Dec 18, 2010

Special love for Jews, the Bible tells me so

After an extended hiatus from the Portico Dialogue one thing has burdened me while away – the near complete neglect Christians have for evangelization of Jewish people. I’ve examined my own life and rearing in a Bible-teaching church and the general Christian culture today and I can detect little effort to love and therefore evangelize Jewish people.

I can confidently say that part of this failure is that a great portion of the believing church adheres to the erroneous supersessionist teachings of some early church fathers and subsequent patristic denominations. These, to a measurable degree, have historically proven to prompt anti-Semitism and in some cases, have led to sinful ideology toward Jews as individuals and Israel as a nation.

Dr. Gary Hedrick, president of CJF Ministries wrote:
Martin Luther, the father of the Protestant Reformation, was a supersessionist. Near the end of his life, he said that synagogues and Jewish schools should be burned to the ground, Jewish people run out of their homes, their prayer books and Talmudic writings burned, and the rabbis forbidden to preach or teach on penalty of death (“On the Jews and Their Lies,” Trans. Martin H. Bertram, in Luther’s Works [Philadelphia: Fortress Press, 1971], pp. 268-271).
In his book, The Rise and Fall of the Third Reich, William L. Shirer wrote:
It is difficult to understand the behavior of most German Protestants in the first Nazi years unless one is aware of two things: their history and the influence of Martin Luther. The great founder of Protestantism was both a passionate anti-Semite and a ferocious believer in absolute obedience to political authority. He wanted Germany rid of the Jews. Luther’s advice was literally followed four centuries later by Hitler, Goering, and Himmler (William L. Shirer, The Rise and Fall of the Third Reich [New York: Simon & Shuster, 1960], p. 236).
Notwithstanding whether Shirer proved that the Nazis were partially motivated by Luther in his best-selling book, the words of the founder of the Reformation cannot be denied. Luther wrote, “that their synagogues or schools be set on fire, that their houses be broken up and destroyed ... and they be put under a roof or stable, like the gypsies ... in misery and captivity as they incessantly lament and complain to God about us.”

The lamentable fact there is an umbilical between supersessionism and anti-Semitism cannot be denied. History proves the connection. But, the reader should note carefully that I am not claiming by definition every supersessionist is anti-Semitic or anti-Zionistic – that would be unfair. What I am trying to point to is the serious lack of love for Jews by modern Christians and, to a great degree, this comes to us through the Reformed movement.

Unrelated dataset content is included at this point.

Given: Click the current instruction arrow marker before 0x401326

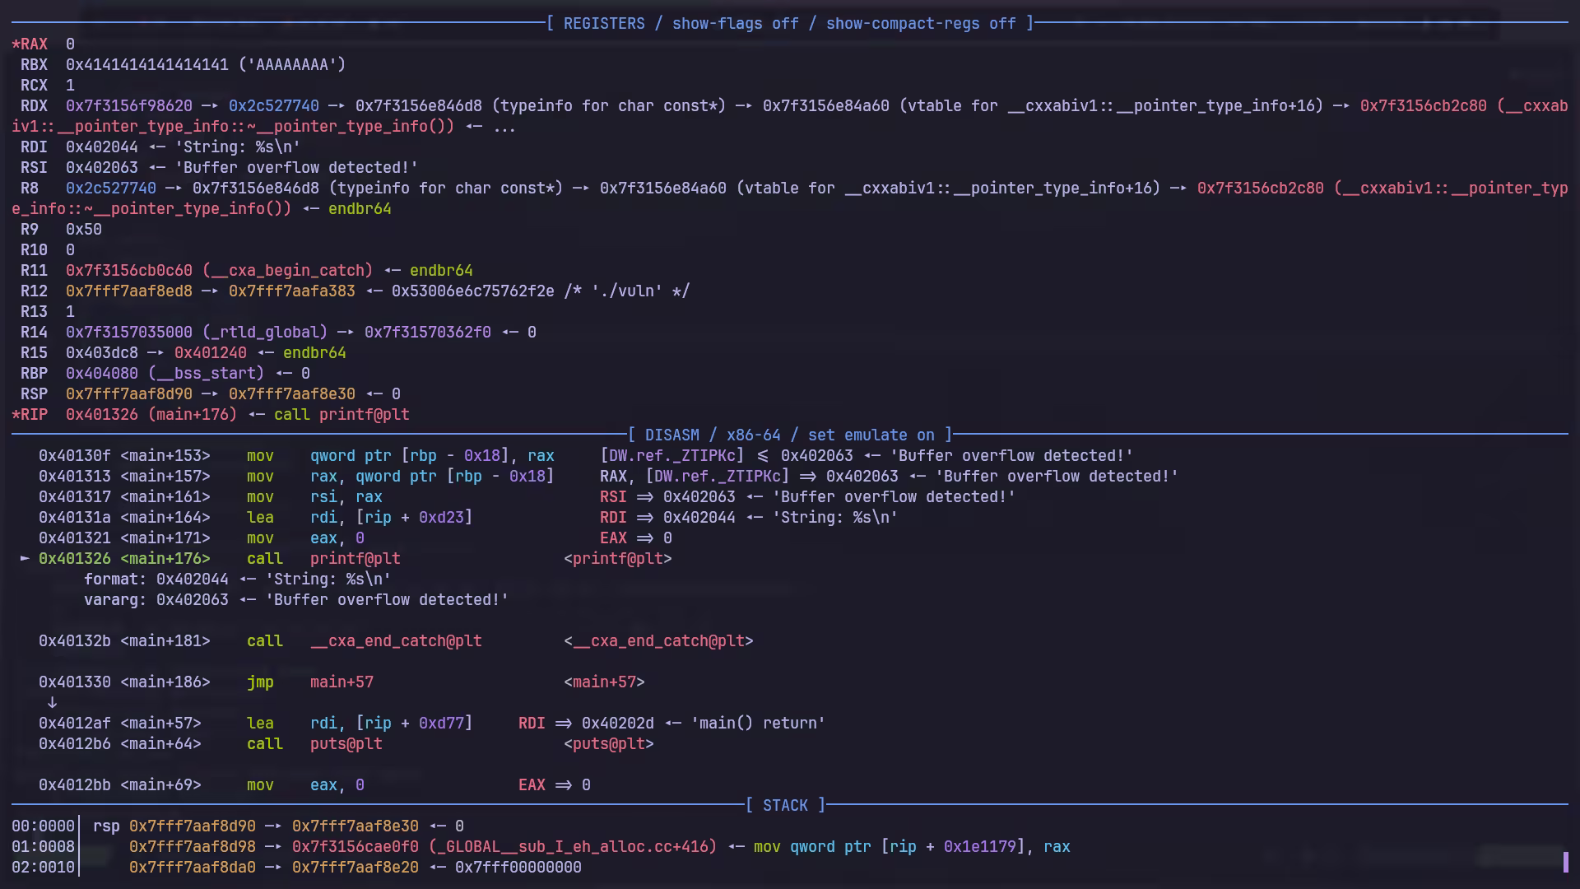Looking at the screenshot, I should pyautogui.click(x=25, y=559).
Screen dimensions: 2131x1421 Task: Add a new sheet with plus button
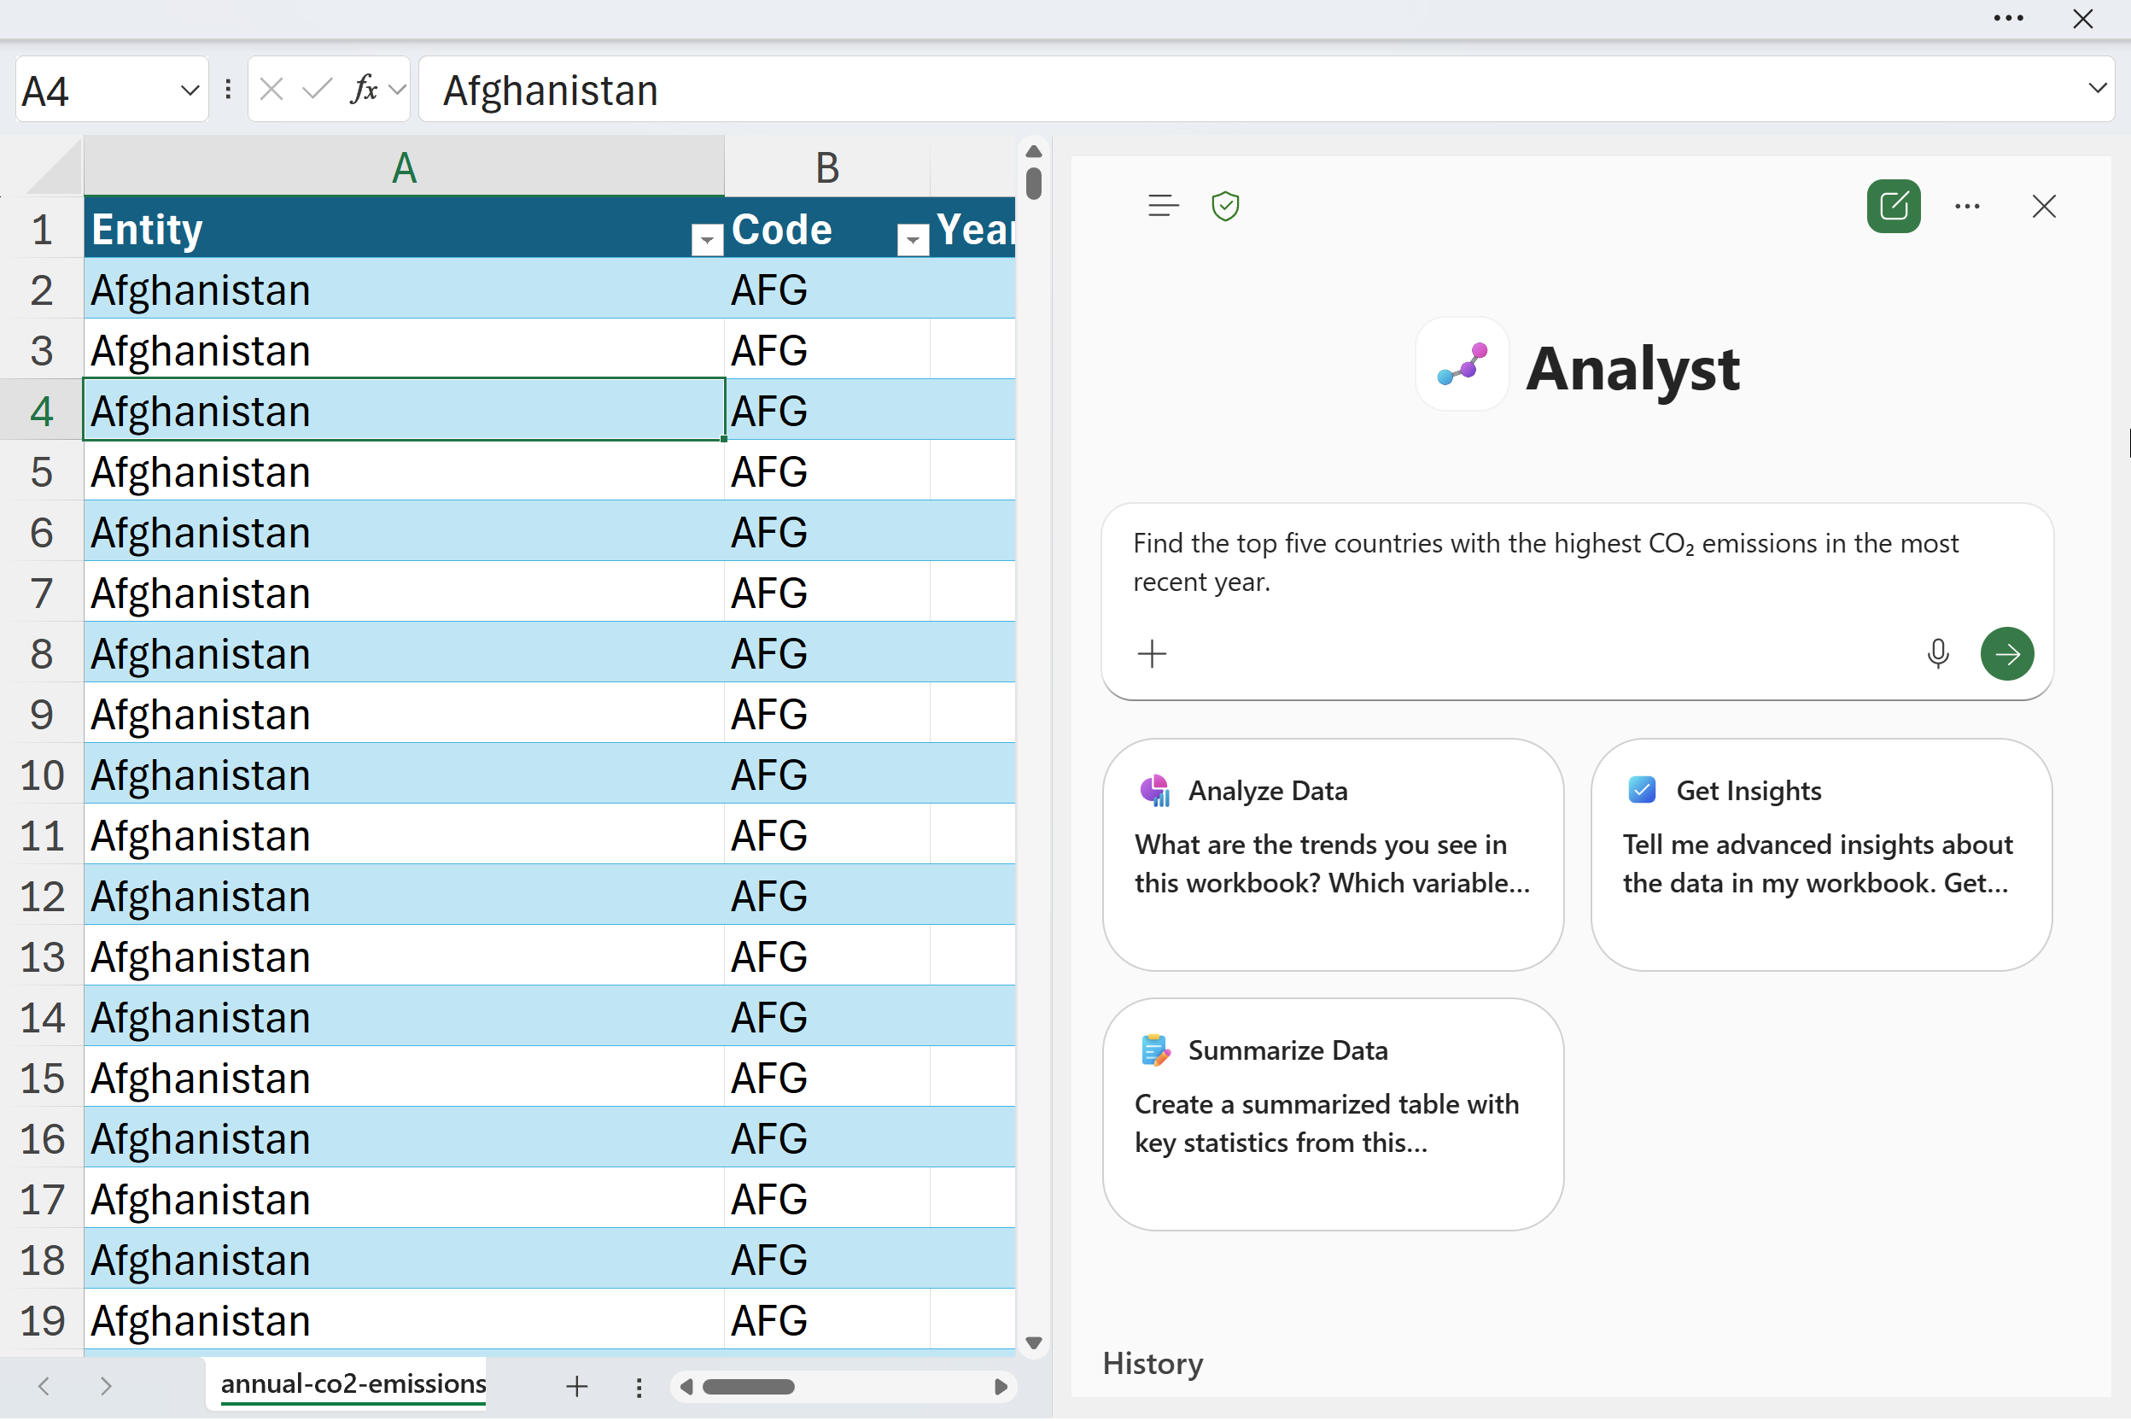[576, 1386]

Why was I not brought up to have a special place in my heart for God’s elect nation? Why are the true Christian pulpits of the world not a source for clear understanding of the future of Israel, the believing remnant and the reason the apostle to the Gentiles teaches we are to take the gospel to the Jew first, then to the Gentile?

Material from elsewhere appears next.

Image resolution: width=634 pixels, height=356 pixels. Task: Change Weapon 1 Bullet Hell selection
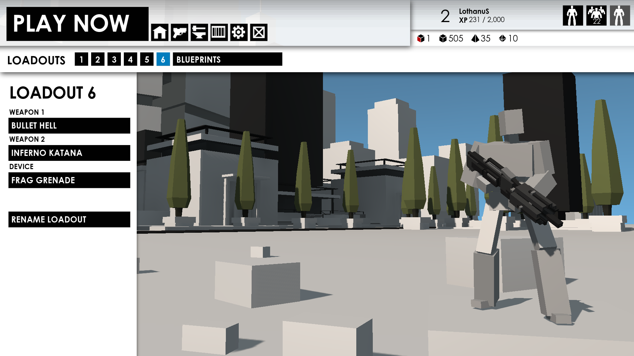click(x=69, y=126)
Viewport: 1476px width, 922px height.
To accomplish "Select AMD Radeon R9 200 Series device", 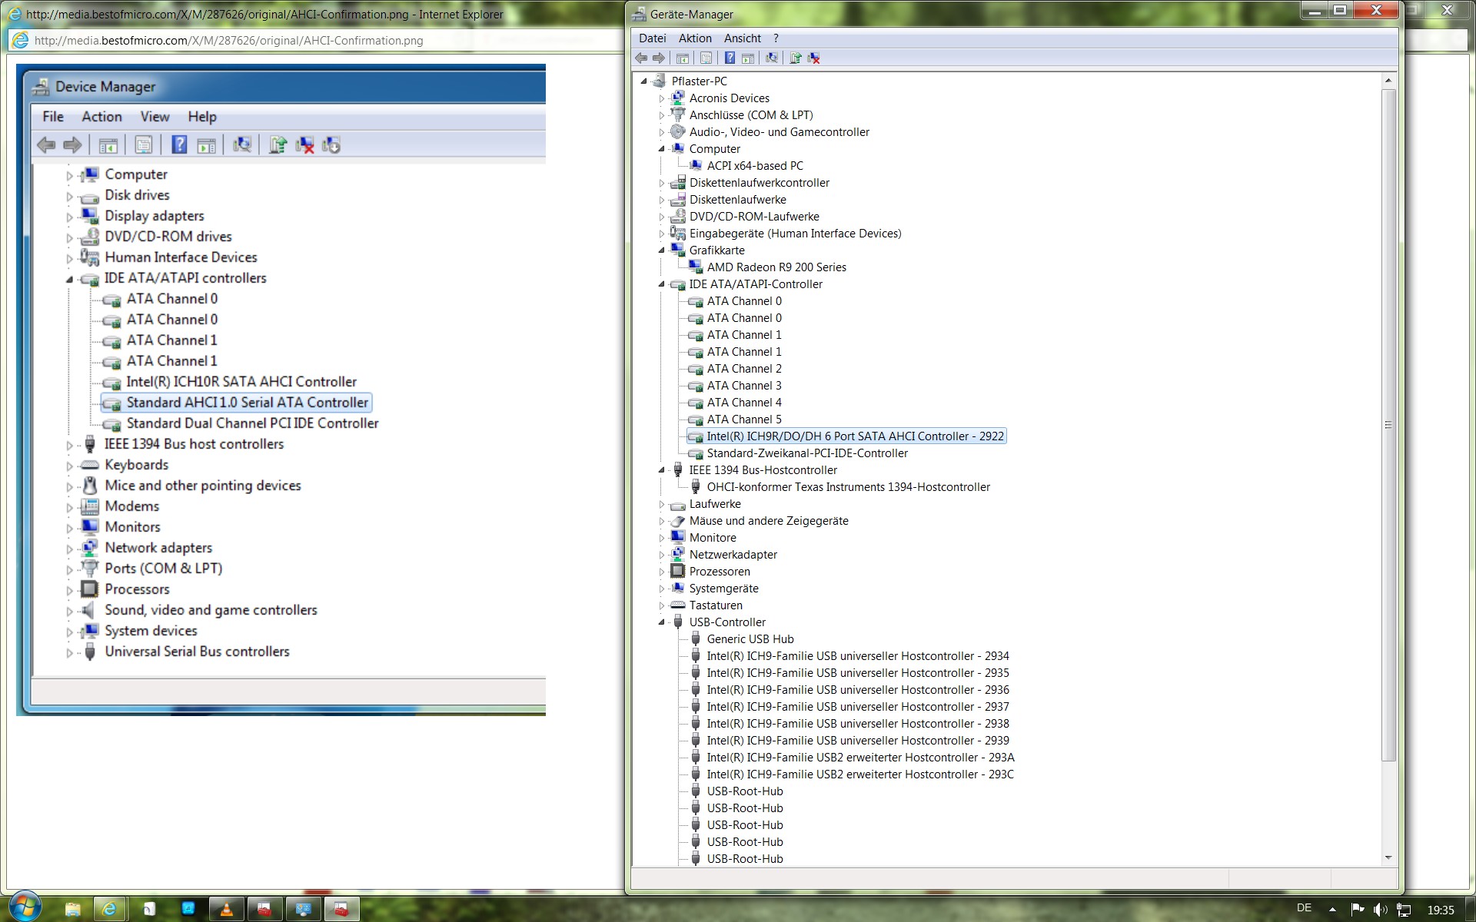I will click(776, 267).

Thus I was prompted to study Dr. Arnold Fruchtenbaum’s excellent commentary on the book of Hebrews and a careful study of Chapters 9-11 of Romans and have concluded that I have little esteemed the people to whom God gave special and irrevocable promises. I am guilty of not seeing Israel in the proper eschatological light and not seeing Jewish people as those whom I should have special consideration for evangelization.

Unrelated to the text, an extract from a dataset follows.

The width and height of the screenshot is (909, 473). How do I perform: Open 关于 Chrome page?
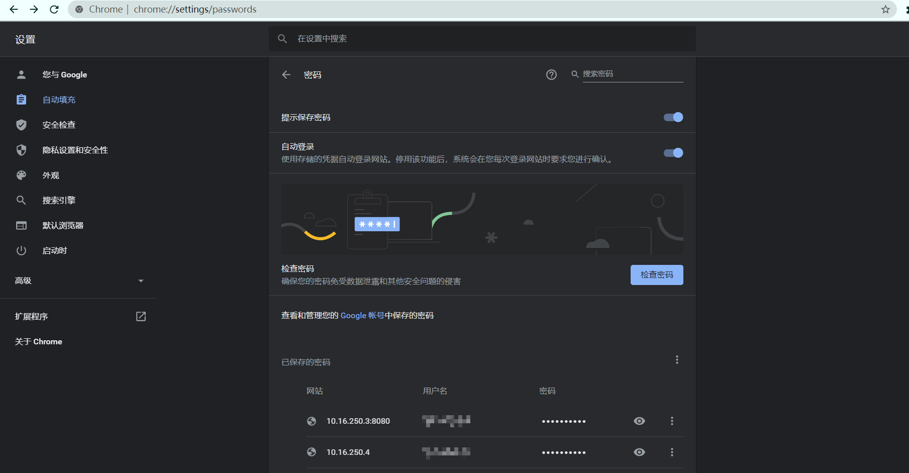[x=39, y=341]
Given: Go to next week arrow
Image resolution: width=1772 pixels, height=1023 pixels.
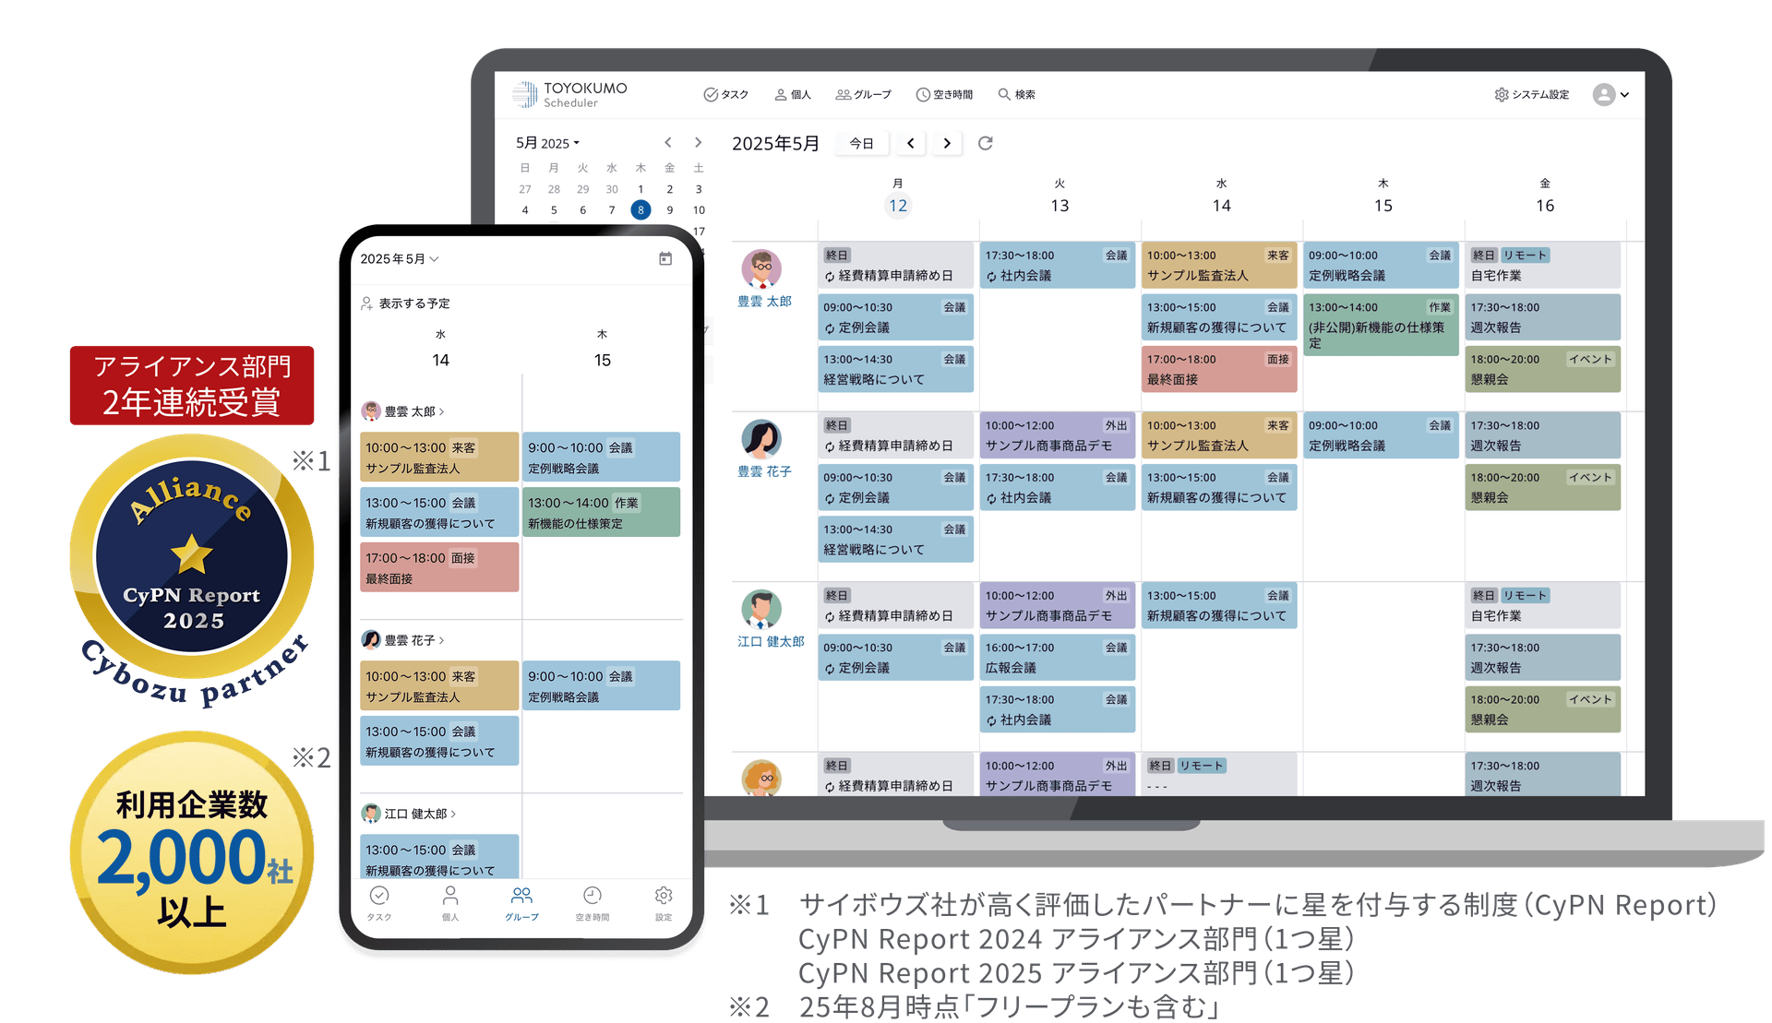Looking at the screenshot, I should pyautogui.click(x=947, y=143).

I have never claimed a label for my theological understanding – not covenant, not dispensational – but I move forward from this moment to accurately see God’s future for the ethnic, spiritual, political, and territorial future for Israel as outlined in His word and my divinely given commission to herald the Gospel of Christ to “Jerusalem, and in all Judea and Samaria, and even to the remotest part of the earth.”